**DOCUMENT SEGMENT:**
-*-*-
Dundrum () is a stop on the Luas light rail tram system in Dublin, Ireland which serves the suburb of Dundrum.  It opened in 2004 as a stop on the Green Line, which re-uses the alignment of the Harcourt Street railway line which closed in 1958.  Dundrum Luas stop is built on the same site as a former heavy rail station of the same name.

History

Railway station (1854–1958)

The Harcourt Street railway line was built by the Dublin, Wicklow and Wexford Railway and opened in 1854, running from a temporary terminus at Harcourt Road near the city centre to Bray.  Dundrum was one of the four original intermediate stops.  The station was located at the side of Taney Road, which the line crossed on a bridge.

Dundrum was more elaborate than other stations on the Harcourt Street line.  It had buildings on both platforms: the up (Dublin-bound) platform featured waiting rooms and a signal box. The down platform was the location of the station master's house and the main station building with the ticket hall. This building had one storey, and its entrance from the platform was via a small portico with the roof suspended by a colonnade. This area could be used as a passenger waiting shelter.  The platforms were linked by both an iron footbridge and a granite subway.

A short siding was located to the south of the station, allowing trains to terminate.

Closure (1959–2004)
The Harcourt Street line had declined in use throughout the early 20th century and was closed by CIÉ at the end of 1958.  The tracks were lifted soon after and all stations on the route were auctioned off.  The waiting rooms, signal cabin, and house at Dundrum were demolished in the years that followed.  The station building survived, but fell into disuse.  The nearby bridge over the road was demolished in the 1970s.
-*-*-
**RAW DATA:**
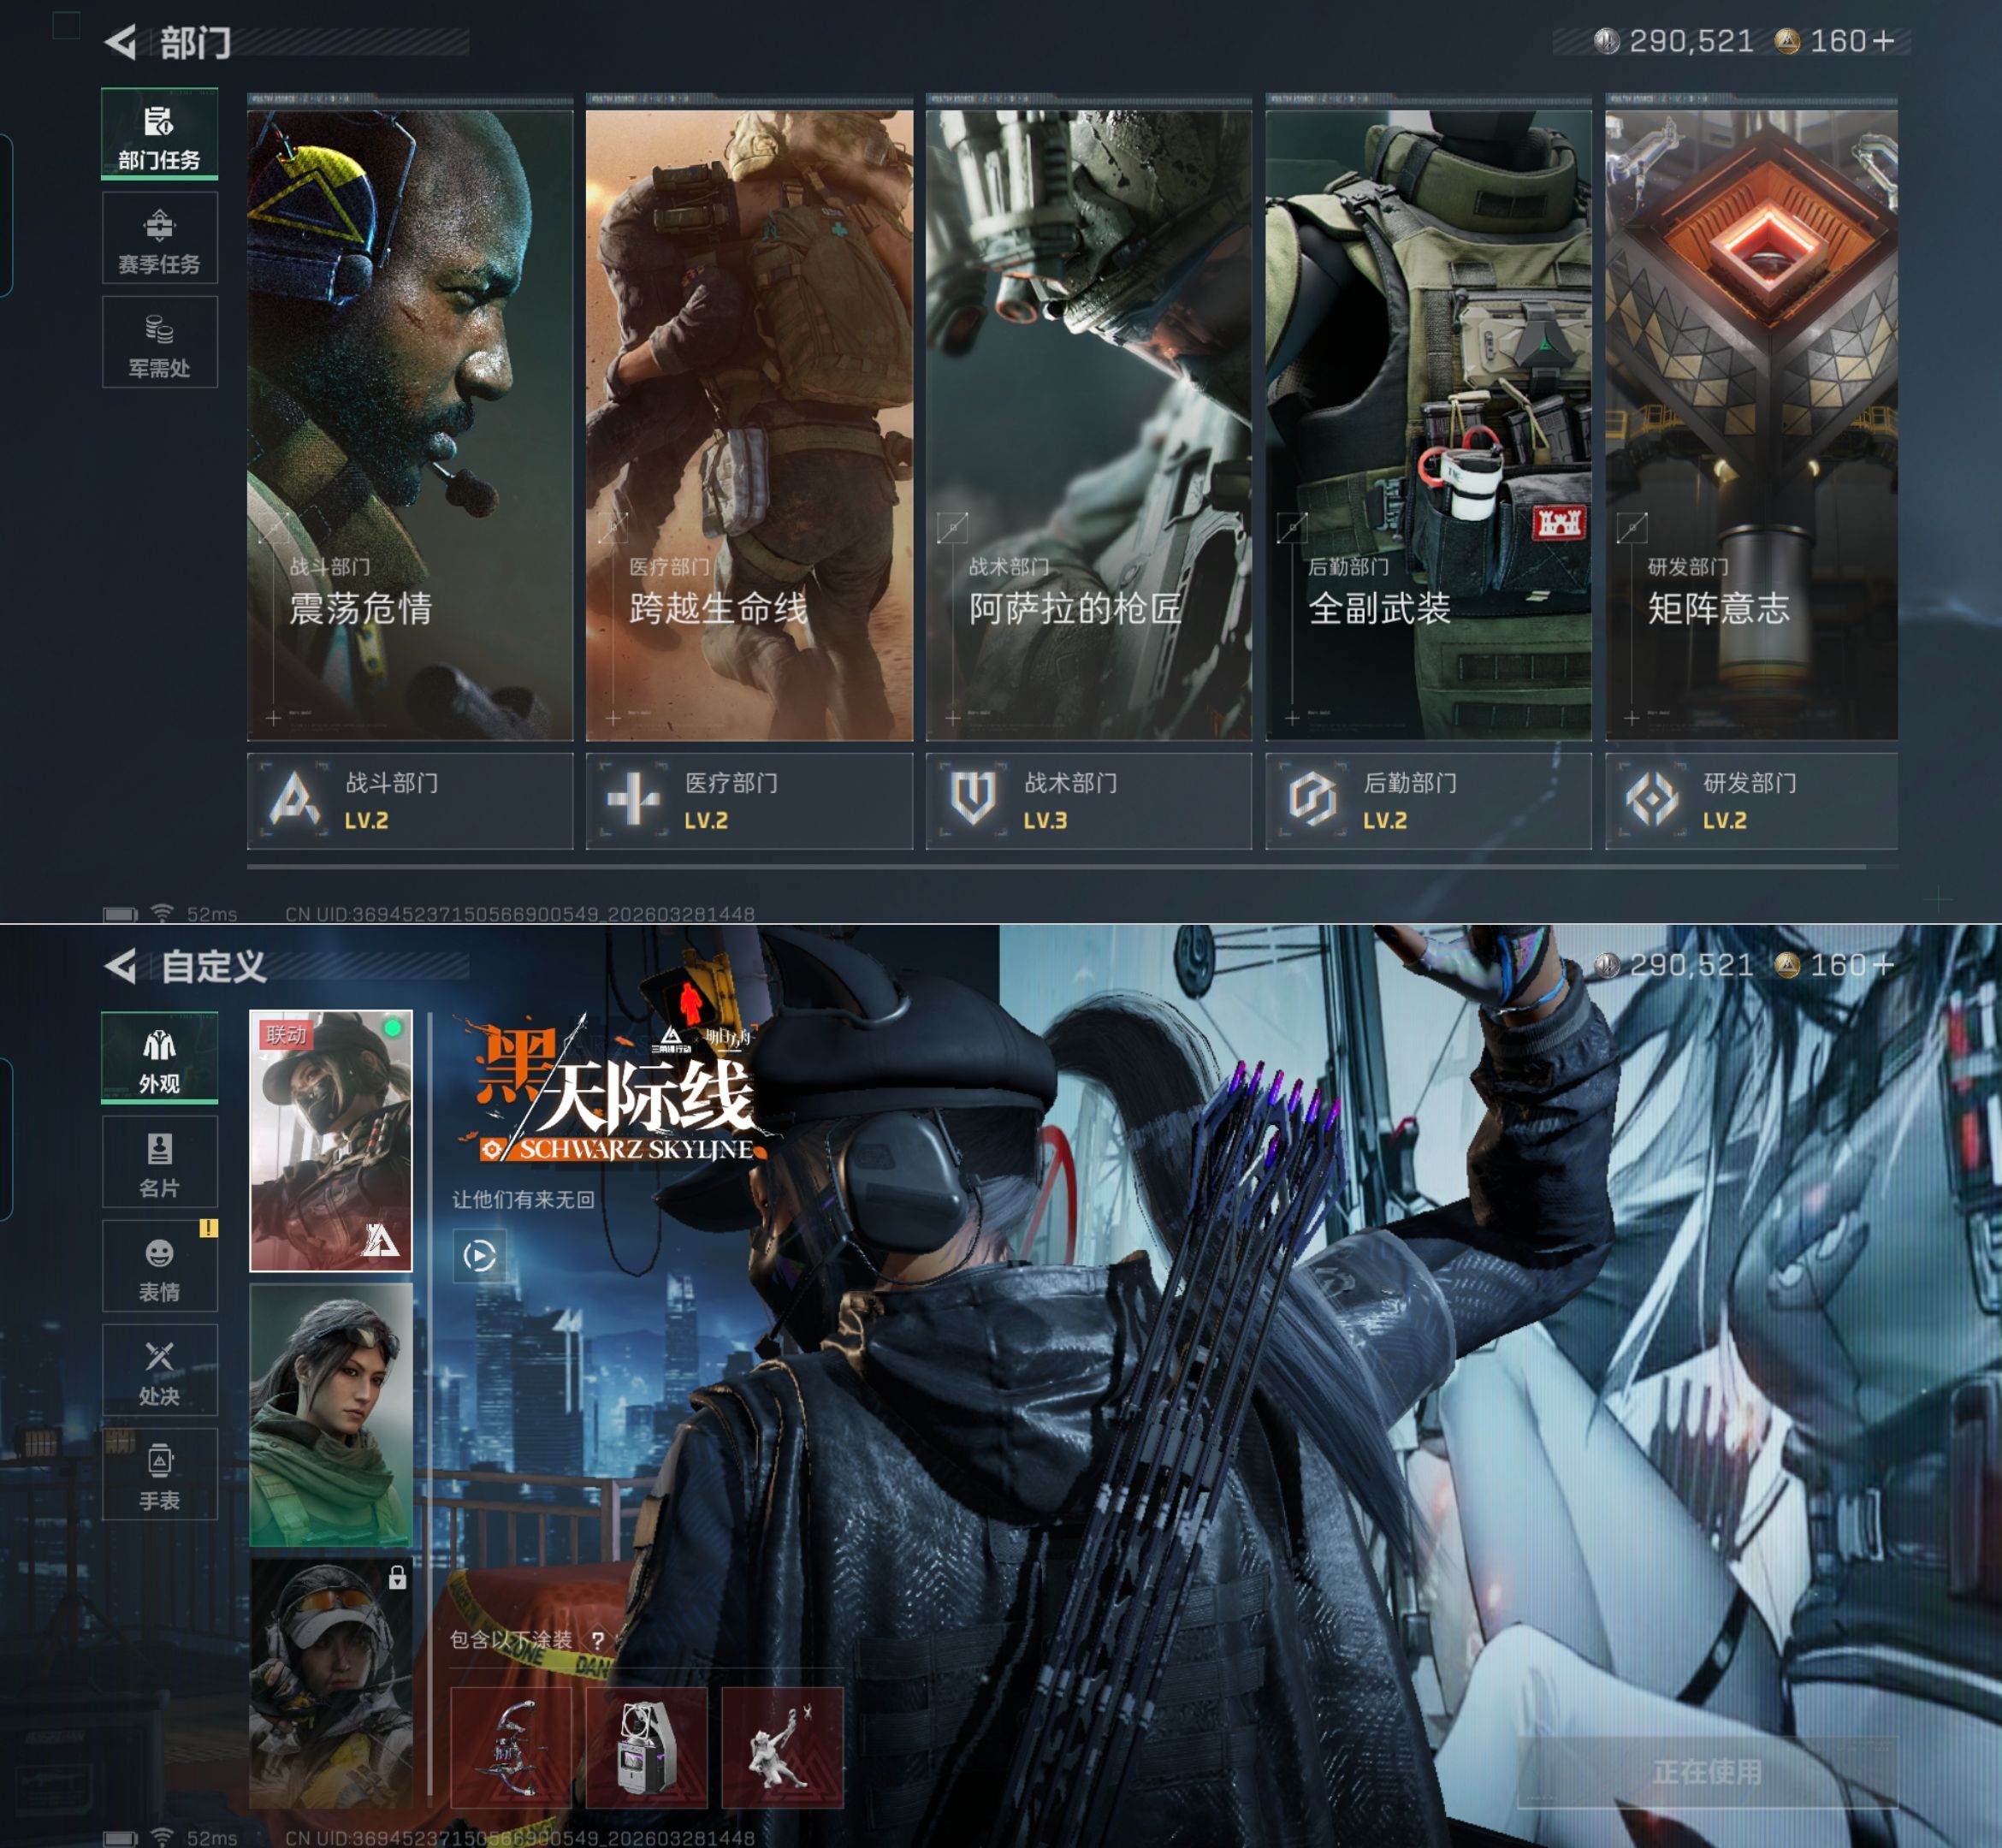The width and height of the screenshot is (2002, 1848).
Task: Click the 包含以下涂装 help question mark
Action: (x=597, y=1640)
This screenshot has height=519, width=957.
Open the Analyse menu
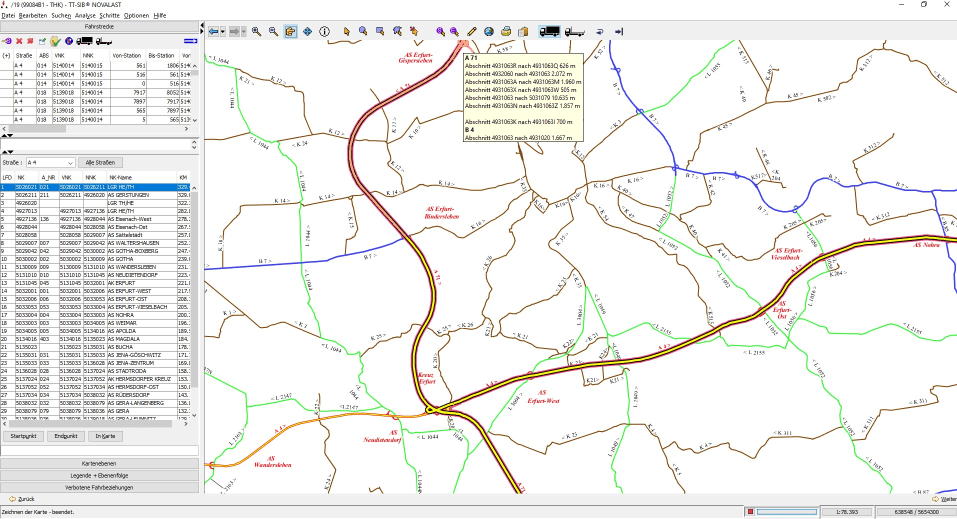[x=85, y=15]
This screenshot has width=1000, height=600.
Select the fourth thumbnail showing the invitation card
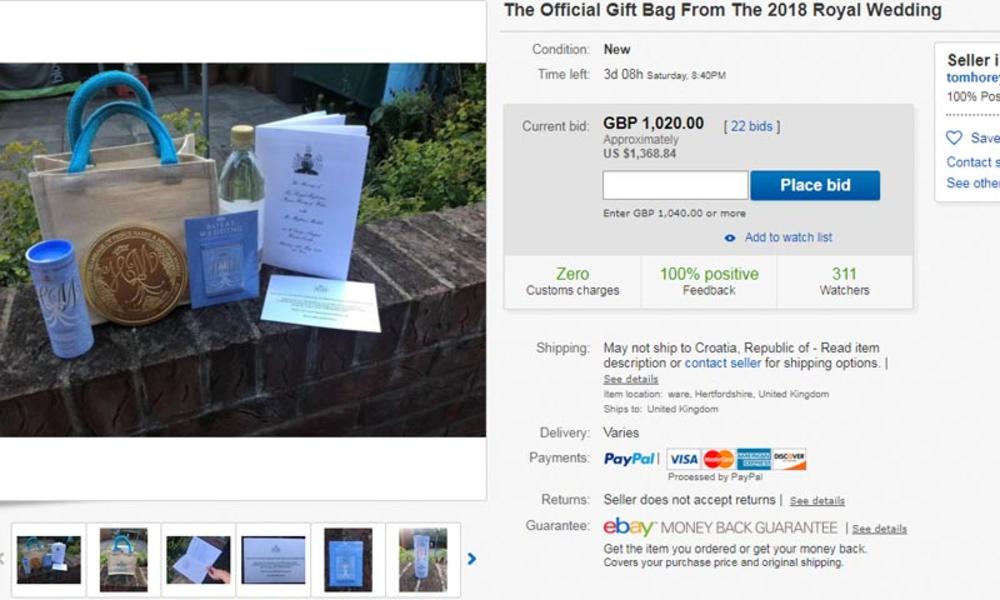273,560
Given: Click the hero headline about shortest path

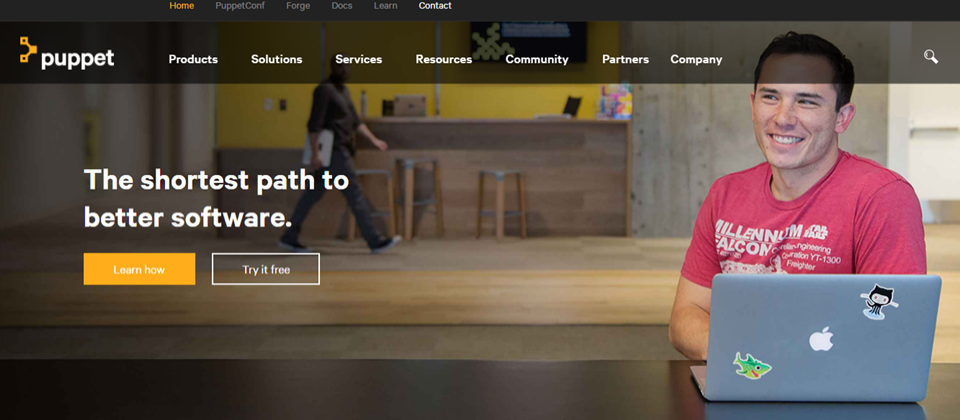Looking at the screenshot, I should coord(216,199).
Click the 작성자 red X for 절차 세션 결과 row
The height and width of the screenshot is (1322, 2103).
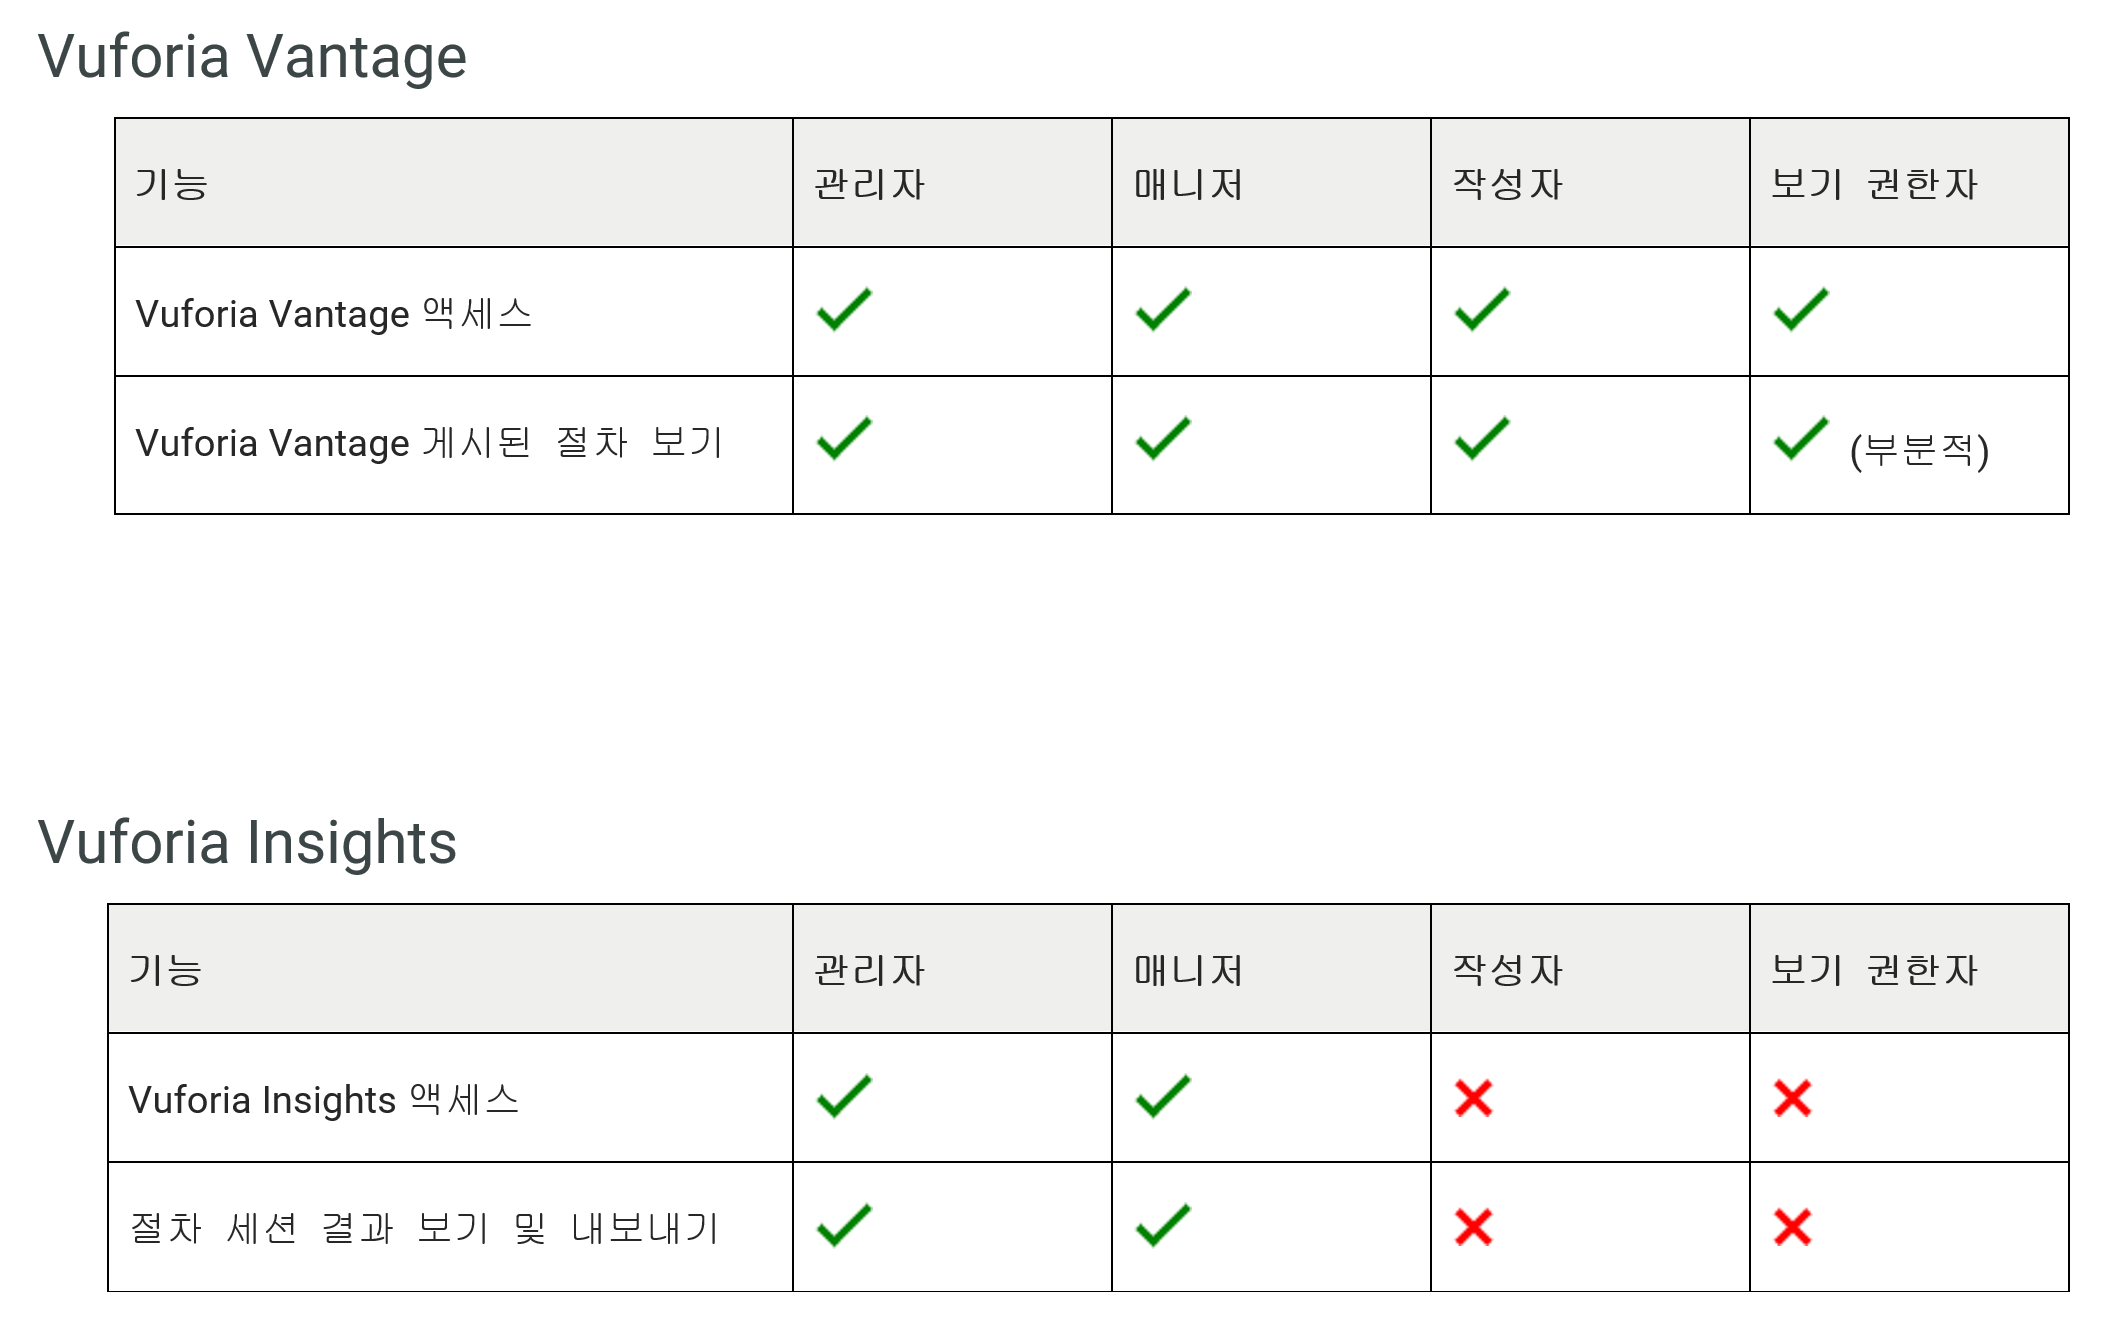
-*-*-
Using the Dundrum Luas stop article, list every structure it says was demolished after the Harcourt Street line closed.

**RESULT:**
- The waiting rooms
- The signal cabin
- The house at Dundrum
- The nearby bridge over the road (demolished in the 1970s)